01/02/2023 | Por Rui Cavallin Pinto

Com minha promoção para Curitiba e participação na vida diária da Associação, logo depois passei a contribuir com uma coluna constante, por cerca de oito anos, na imprensa da capital, uma participação semanal com notícias sobre as atividades da Instituição, da carreira e interesses dos seus agentes, alimentadas com temas de teor jurídico mais recente ou meros entretenimentos.

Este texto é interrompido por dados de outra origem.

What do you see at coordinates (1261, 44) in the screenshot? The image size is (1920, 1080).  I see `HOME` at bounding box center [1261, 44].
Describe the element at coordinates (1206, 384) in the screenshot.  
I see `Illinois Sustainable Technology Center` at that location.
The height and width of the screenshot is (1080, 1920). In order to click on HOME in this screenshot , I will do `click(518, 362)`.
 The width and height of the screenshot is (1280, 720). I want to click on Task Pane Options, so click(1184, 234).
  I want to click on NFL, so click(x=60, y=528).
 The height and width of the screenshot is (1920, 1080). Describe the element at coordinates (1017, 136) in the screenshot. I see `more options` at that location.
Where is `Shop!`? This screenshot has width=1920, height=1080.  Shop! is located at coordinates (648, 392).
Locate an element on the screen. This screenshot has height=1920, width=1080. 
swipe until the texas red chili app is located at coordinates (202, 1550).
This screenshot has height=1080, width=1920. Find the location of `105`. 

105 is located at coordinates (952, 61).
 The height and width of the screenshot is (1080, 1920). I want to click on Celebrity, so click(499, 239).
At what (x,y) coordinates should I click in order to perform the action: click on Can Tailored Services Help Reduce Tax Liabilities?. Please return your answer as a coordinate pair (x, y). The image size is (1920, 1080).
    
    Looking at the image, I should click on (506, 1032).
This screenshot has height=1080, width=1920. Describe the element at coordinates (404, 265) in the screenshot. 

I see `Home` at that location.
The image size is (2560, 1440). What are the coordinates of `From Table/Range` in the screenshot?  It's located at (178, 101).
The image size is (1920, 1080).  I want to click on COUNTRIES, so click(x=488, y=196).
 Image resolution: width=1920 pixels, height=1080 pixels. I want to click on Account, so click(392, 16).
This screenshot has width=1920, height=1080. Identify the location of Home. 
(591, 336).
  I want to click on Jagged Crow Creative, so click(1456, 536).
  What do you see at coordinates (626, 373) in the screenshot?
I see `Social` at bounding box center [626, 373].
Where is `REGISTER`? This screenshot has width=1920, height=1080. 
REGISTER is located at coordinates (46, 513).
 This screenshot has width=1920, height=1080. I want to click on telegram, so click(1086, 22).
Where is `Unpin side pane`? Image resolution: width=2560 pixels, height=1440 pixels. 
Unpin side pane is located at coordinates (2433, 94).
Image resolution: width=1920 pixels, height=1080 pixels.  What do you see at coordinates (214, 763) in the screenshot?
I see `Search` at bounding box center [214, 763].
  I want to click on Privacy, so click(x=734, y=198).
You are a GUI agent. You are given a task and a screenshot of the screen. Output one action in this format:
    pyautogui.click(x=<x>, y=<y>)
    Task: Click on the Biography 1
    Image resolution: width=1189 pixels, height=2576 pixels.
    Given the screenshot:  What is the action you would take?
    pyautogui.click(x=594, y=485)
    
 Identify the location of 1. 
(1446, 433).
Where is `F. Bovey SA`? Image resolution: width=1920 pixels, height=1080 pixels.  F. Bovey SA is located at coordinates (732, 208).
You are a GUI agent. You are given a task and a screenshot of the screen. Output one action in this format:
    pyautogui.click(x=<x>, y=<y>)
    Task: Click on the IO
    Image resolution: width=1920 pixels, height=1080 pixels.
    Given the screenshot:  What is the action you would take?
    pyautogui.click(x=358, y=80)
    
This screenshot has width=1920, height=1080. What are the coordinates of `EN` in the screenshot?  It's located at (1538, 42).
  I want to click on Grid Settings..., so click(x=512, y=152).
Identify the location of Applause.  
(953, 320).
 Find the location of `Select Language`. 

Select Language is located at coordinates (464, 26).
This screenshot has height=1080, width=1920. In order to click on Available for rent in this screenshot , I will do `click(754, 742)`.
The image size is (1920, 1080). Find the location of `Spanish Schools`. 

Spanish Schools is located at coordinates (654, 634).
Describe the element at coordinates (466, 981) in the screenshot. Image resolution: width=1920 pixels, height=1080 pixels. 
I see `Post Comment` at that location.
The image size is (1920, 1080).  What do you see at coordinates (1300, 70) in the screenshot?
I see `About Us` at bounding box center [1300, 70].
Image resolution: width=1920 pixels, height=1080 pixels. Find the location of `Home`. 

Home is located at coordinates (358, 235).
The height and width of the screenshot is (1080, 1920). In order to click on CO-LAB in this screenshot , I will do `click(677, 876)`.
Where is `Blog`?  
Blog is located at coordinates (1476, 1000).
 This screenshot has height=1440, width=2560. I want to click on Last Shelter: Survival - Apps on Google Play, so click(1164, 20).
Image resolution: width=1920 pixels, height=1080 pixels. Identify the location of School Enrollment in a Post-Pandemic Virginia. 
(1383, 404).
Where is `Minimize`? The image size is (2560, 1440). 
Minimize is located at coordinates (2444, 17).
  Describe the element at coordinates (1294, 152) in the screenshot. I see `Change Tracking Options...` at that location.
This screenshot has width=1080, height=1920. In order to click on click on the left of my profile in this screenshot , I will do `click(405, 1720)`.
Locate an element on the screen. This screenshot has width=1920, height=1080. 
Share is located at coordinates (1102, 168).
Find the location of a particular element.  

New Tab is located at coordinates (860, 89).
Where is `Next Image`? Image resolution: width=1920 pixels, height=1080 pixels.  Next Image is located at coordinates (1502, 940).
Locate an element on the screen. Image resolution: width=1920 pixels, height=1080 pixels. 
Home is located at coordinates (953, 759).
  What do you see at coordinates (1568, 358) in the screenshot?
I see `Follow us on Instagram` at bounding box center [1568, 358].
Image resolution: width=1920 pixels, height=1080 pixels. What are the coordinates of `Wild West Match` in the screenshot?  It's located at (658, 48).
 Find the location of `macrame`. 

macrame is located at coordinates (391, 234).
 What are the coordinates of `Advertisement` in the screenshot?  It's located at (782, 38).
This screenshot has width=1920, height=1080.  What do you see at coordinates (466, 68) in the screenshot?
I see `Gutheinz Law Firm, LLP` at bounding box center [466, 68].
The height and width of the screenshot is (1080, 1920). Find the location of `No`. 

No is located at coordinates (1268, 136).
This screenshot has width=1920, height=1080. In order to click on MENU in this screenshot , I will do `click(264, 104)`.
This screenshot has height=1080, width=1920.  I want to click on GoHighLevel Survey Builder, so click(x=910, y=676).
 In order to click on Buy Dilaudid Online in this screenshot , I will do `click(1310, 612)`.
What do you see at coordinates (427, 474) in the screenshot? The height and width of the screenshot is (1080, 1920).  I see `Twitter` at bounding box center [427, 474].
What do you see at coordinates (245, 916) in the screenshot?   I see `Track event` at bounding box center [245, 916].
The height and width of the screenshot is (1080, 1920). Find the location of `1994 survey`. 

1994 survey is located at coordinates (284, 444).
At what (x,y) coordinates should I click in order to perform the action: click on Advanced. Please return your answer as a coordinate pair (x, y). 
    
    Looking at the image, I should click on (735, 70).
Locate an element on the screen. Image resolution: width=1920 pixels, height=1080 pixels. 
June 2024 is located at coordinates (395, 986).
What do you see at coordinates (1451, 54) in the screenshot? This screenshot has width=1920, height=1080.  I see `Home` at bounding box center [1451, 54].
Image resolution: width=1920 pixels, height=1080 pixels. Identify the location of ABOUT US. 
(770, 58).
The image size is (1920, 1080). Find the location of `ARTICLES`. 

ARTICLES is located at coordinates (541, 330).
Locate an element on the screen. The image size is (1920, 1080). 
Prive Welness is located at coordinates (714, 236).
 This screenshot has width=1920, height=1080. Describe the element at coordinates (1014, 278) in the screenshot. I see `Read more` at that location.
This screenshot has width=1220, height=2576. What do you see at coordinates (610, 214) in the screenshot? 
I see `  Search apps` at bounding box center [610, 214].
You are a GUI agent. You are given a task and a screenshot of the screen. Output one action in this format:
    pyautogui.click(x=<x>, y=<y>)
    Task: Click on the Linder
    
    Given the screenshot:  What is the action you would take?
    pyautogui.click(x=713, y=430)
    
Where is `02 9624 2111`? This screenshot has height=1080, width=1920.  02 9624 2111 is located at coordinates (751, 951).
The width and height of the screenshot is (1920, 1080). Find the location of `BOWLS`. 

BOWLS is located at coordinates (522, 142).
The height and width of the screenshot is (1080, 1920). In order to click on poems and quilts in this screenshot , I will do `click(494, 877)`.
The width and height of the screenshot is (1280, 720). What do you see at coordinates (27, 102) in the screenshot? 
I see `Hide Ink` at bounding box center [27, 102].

Afinal, a carreira acumula passagens pitorescas que se prestam não só para aliviar o peso dos seus encargos diários, como para fazer conviver a persecutio criminis com as atribuições gerais da própria função.

Foram muitas as passagens burlescas colhidas da vida diária forense, tanto pela inexperiência dos mais jovens, como pelo despreparo de alguns outros, diante das surpresas comuns dos embates do Júri.

Assim a pergunta, vale citar em língua estrangeira?

Ora, fazer citação em língua estrangeira e tentar oferecer pronúncia genuína, constitui fino ornamento do discurso e faz prova de erudição que transpõe os limites culturais do seu próprio país – porém, há muitos perigos e exageros.

Dos primeiros se conta que, num júri do interior, Alcides Munhoz Neto, então promotor em exercício, incluiu numa de suas peças acusatória uma longa citação em francês, sem se dar ao cuidado, porém, de oferecer sua tradução.

O finório advogado de defesa, entretanto, não deixou por menos: passou a fazer sua própria tradução, mas de modo que parecesse que o promotor zombava, na verdade, da ignorância e da falta de juízo jurídico dos jurados, armando assim uma grossa celeuma que redundou no desprestígio da acusação e proveito do próprio réu.

Igual a isso, relata também Castro Nunes o que ocorreu em Minas Gerais, onde o promotor fez a acusação em latim, mas acompanhada de tradução.

Conta também Drault Ernanny que, durante sua campanha de deputado pelo interior da Paraíba, ao oferecer um almoço aos eleitores da cidade de Teixeira, já cansado de fazer discursos, pediu à sua mulher Myrian que falasse em seu nome e saudasse o povo presente em língua alemã e foi o que ela fez com toda competência, pois fora educada inteiramente na Alemanha.

Claro que os sertanejos não entenderam nada, mas ficou a fama.

Assim é que, dias depois, na sequência da campanha, na localidade de Piancó, pouco distante dali, o pároco local veio perguntar ao candidato se era verdade que sua mulher fizera um discurso em latim.

– Qual nada, responde Ernanny, minha mulher falou em grego, padre. E clássico!

E, tem mais ainda:

Conta-se que há mais de um século, no Maranhão, o juiz do Tribunal do Júri de uma das comarcas locais, quis nomear defensor para um réu sem recurso para contar com a defesa de seu próprio advogado. O acusado, porém, recusou: disse que ele próprio faria sua defesa.

Moço, porém, com mostras de boa inteligência, embora de poucas letras e sem prática da justiça, ninguém fez fé de que pudesse assumir, por si, um confronto pessoal como o do júri. Ledo engano, o moço acabou se saindo airosamente bem, ganhando absolvição plena do Tribunal Popular.

Só depois, porém, veio a explicação do milagre: o acusado tinha dirigido uma carta ao conselheiro Ruy Barbosa, relatando toda a sua desgraça e o genial baiano, convencido de sua inocência, mandou sua defesa por carta, que o réu decorou e repetiu com sucesso perante o Tribunal.